Não obstante o ceticismo destes
líderes, e o surgimento de algumas medicações
baseadas na lógica científica, a prática da
medicina continuava a ser variada e a seguir
diferentes métodos. Como vimos, os novos
conhecimentos sobre o corpo e a doença - e
mesmo os primeiros produtos da farmacologia
- pouco alteraram a arbitrariedade nas práticas
terapêuticas. De fato, a medicina do séc. XIX
encontrava-se na situação incômoda de
competir, pelo mercado de trabalho e por
prestígio, com outros terapeutas e sistemas, em
60
uma crise que se arrastava desde o séc. XVII.
E, muitas vezes, o clínico tinha menos
popularidade que charlatães e curandeiros.
No séc. XIX, o aumento da difusão
de conhecimentos técnicos e eruditos permitiu
ao chamado charlatão ganhar força diante da
“corporação médica”, pois o domínio da
palavra escrita se ampliou para grupos menos
fechados. O aprendizado de conhecimentos
tradicionais e a veiculação de novas idéias
aumentaram e se ampliaram a absorção da
ciência médica e a capacidade de contestá-la.

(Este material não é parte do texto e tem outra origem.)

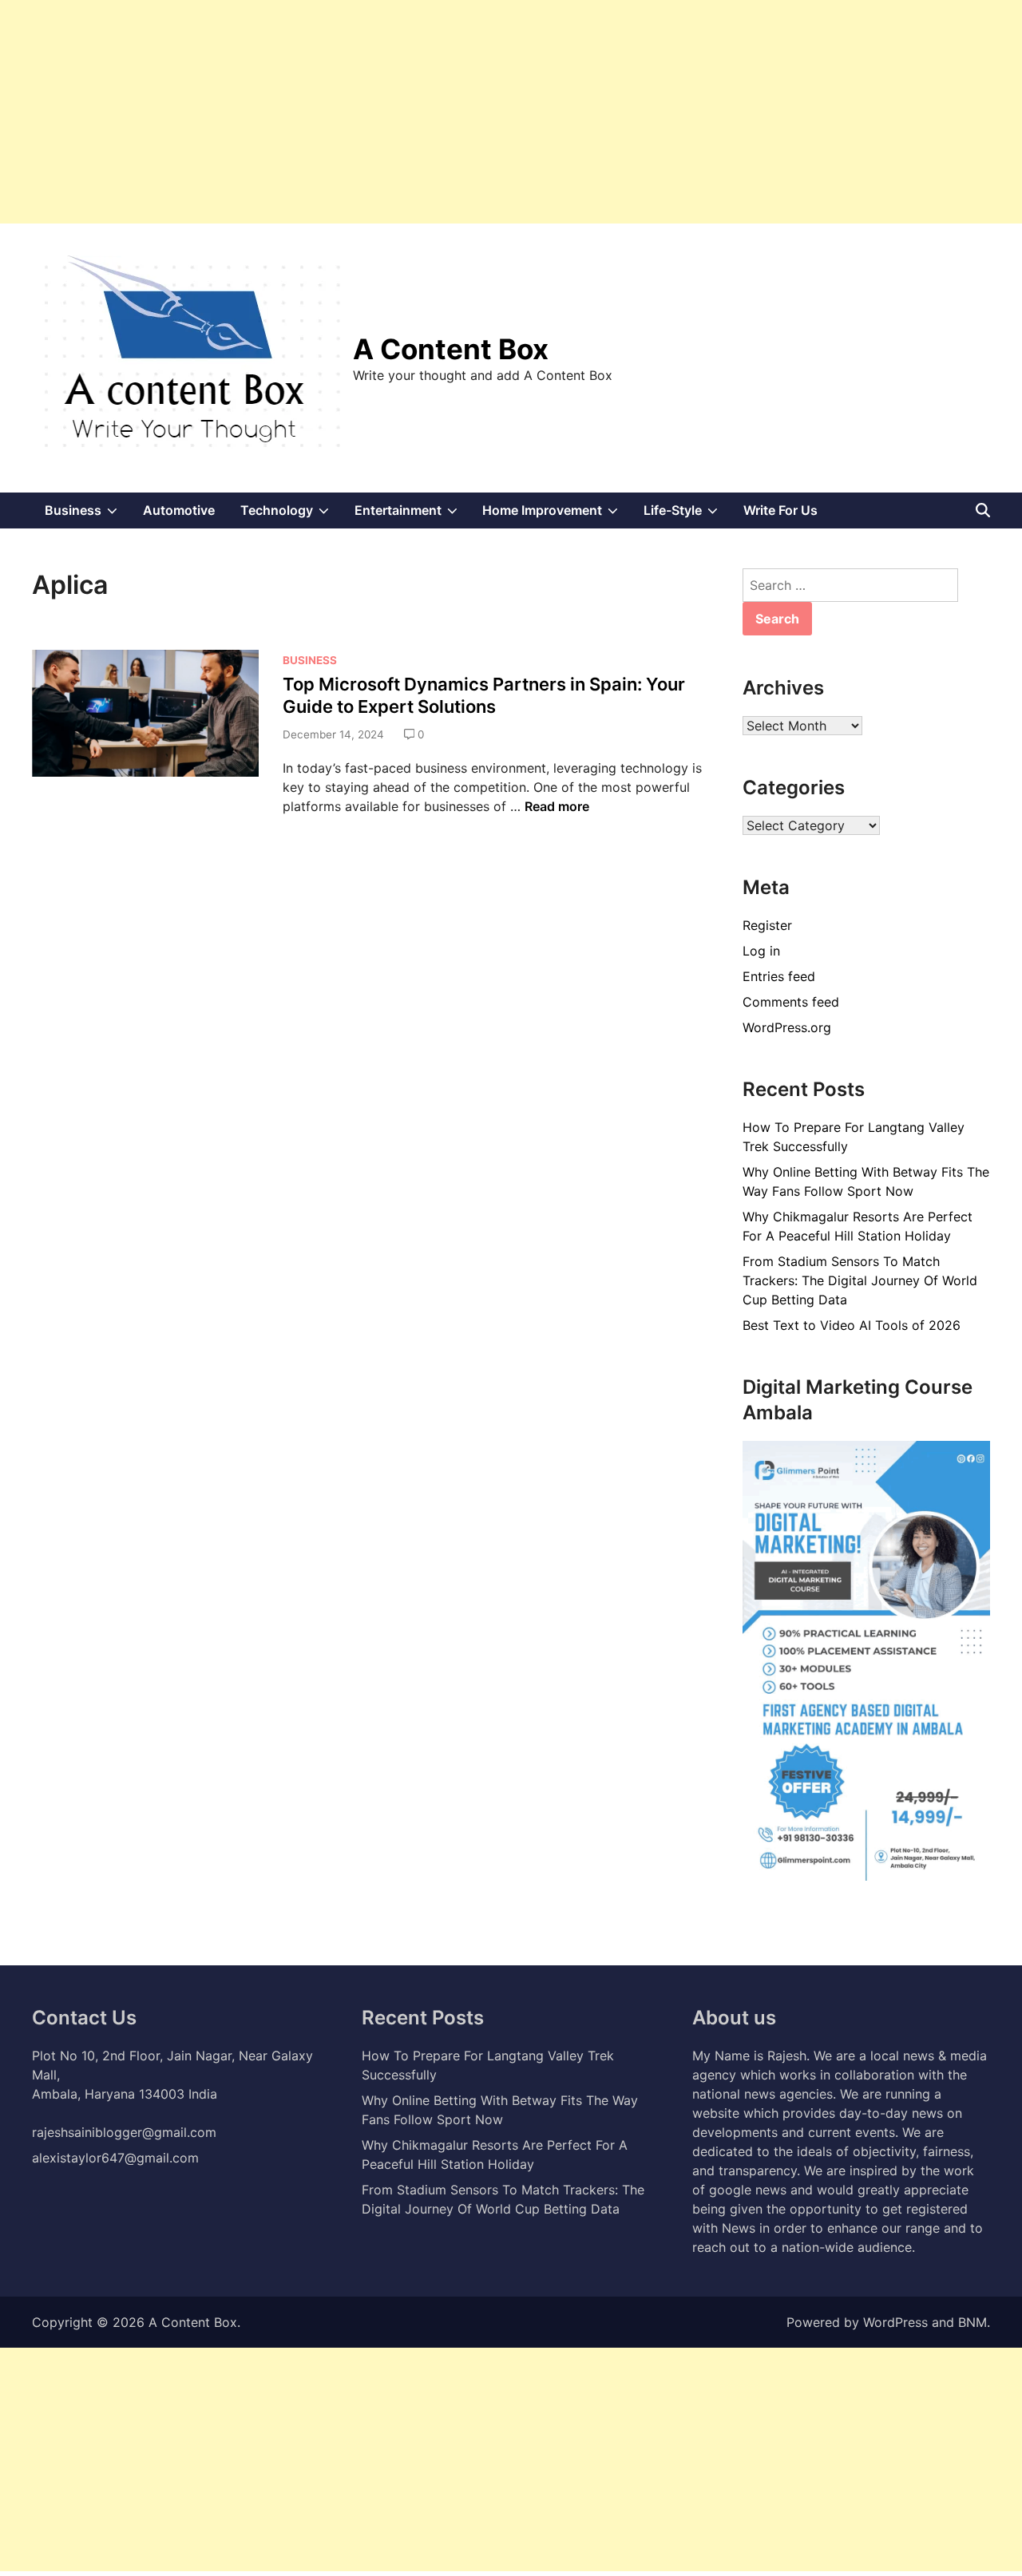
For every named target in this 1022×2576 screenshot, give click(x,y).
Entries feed (779, 976)
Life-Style (687, 514)
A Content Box (451, 349)
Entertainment (412, 514)
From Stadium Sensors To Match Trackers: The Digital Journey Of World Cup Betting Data (860, 1280)
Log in (761, 951)
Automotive (179, 510)
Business (87, 514)
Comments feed (791, 1002)
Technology (291, 514)
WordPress (895, 2322)
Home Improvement (556, 514)
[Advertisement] (479, 112)
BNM (972, 2322)
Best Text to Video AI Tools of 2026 (852, 1325)
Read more (557, 806)
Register (767, 925)
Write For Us (780, 510)
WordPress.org (787, 1027)
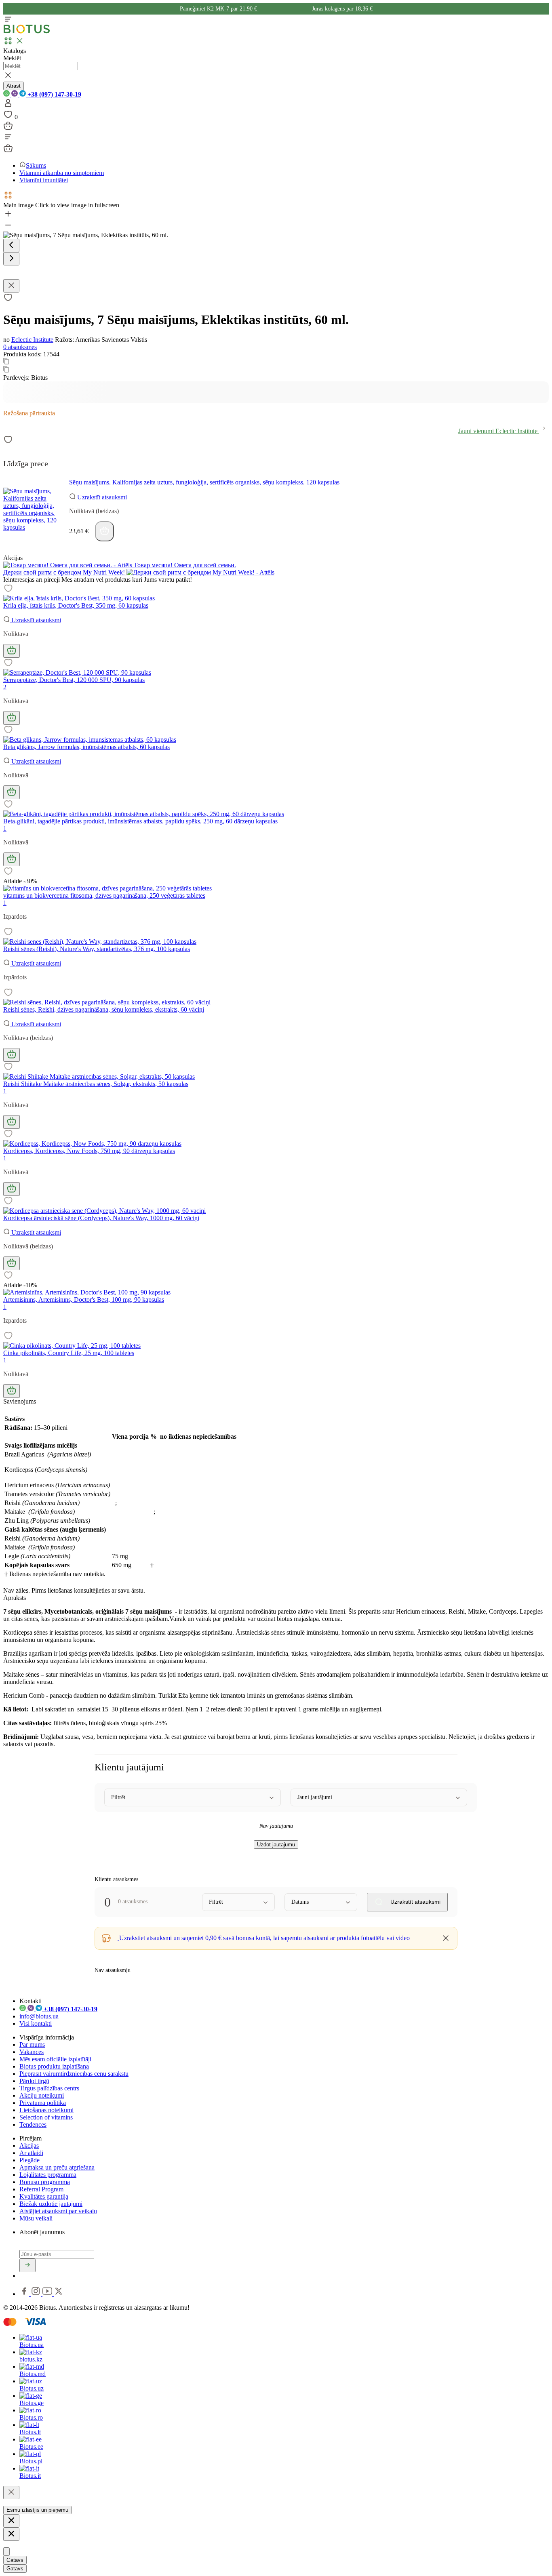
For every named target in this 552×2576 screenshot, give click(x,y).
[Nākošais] (11, 258)
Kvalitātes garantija (43, 2196)
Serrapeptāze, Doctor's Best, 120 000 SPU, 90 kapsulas (74, 679)
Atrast (13, 86)
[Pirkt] (104, 531)
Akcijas (29, 2145)
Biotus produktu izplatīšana (54, 2066)
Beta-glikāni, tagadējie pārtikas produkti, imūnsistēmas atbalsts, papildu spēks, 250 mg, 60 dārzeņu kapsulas (140, 821)
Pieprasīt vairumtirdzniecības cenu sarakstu (74, 2073)
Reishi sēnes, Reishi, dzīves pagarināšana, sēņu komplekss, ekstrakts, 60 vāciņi (103, 1009)
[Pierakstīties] (27, 2265)
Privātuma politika (42, 2102)
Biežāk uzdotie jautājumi (50, 2203)
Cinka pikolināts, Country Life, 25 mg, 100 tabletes (68, 1352)
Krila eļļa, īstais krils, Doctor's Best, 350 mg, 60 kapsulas (75, 605)
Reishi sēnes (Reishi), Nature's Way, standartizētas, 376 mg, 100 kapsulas (96, 948)
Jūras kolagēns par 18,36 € (342, 9)
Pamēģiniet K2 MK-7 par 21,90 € (219, 9)
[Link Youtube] (48, 2293)
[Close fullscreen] (11, 286)
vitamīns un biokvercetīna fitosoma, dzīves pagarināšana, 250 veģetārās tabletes (104, 895)
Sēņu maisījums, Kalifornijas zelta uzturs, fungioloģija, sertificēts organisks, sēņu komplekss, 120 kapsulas (204, 482)
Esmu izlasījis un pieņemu (37, 2510)
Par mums (32, 2044)
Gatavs (14, 2560)
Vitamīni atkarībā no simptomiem (61, 172)
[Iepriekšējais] (11, 245)
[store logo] (26, 31)
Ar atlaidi (31, 2152)
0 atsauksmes (20, 346)
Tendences (32, 2124)
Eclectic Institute (32, 339)
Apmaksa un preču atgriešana (57, 2167)
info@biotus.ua (39, 2016)
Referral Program (41, 2189)
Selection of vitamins (46, 2117)
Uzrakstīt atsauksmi (101, 497)
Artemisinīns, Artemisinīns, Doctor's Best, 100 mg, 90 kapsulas (83, 1299)
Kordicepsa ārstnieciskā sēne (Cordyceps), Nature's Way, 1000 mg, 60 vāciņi (101, 1217)
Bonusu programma (44, 2181)
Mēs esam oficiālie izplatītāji (55, 2059)
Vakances (31, 2051)
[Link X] (58, 2293)
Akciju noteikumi (41, 2095)
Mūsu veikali (36, 2218)
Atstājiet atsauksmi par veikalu (58, 2211)
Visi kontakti (35, 2023)
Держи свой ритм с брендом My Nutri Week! (64, 572)
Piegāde (29, 2160)
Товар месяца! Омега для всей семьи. (184, 565)
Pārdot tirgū (34, 2080)
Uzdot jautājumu (276, 1845)
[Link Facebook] (25, 2293)
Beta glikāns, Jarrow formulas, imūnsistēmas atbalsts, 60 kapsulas (86, 746)
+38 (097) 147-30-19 (53, 94)
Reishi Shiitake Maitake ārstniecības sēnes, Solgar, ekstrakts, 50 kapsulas (95, 1083)
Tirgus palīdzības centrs (49, 2088)
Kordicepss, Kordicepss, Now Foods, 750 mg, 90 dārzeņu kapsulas (89, 1150)
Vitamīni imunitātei (43, 180)
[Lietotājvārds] (8, 105)
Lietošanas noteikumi (46, 2110)
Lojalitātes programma (47, 2174)
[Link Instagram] (36, 2293)
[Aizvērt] (11, 2492)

Assim, neste momento, a luta entre um
conhecimento “oficial” e um paralelo, ou
ilegítimo, dava-se entre cidadãos de um
mesmo nível, diferentemente de tempos
anteriores, em que as feiticeiras e os bruxos
eram marginais e clandestinos na sociedade. O
desprestígio dos clínicos se evidenciava, por
exemplo, na abundância de publicações
intituladas “medicina sem médico”, editadas
com o objetivo de fornecer ao leitor a instrução
necessária para se tratar; algumas dessas
publicações faziam questão de frisar que seus
autores, embora soubessem anatomia,
fisiologia e matéria médica, não eram médicos,
isto é, não ofereciam perigo!
VIII – Homeopatia
Um grupo de médicos naturistas
escapou, em parte, deste descrédito: os
homeopatas. O fundador da homeopatia,
Samuel Hahnemann (1755-1843), além de
criticar a falta de cuidado e respeito ao doente,
propunha uma concepção vitalista; do ponto de
vista terapêutico, tinha como princípio
doutrinário a regra básica de que “os
semelhantes são curados pelos semelhantes”.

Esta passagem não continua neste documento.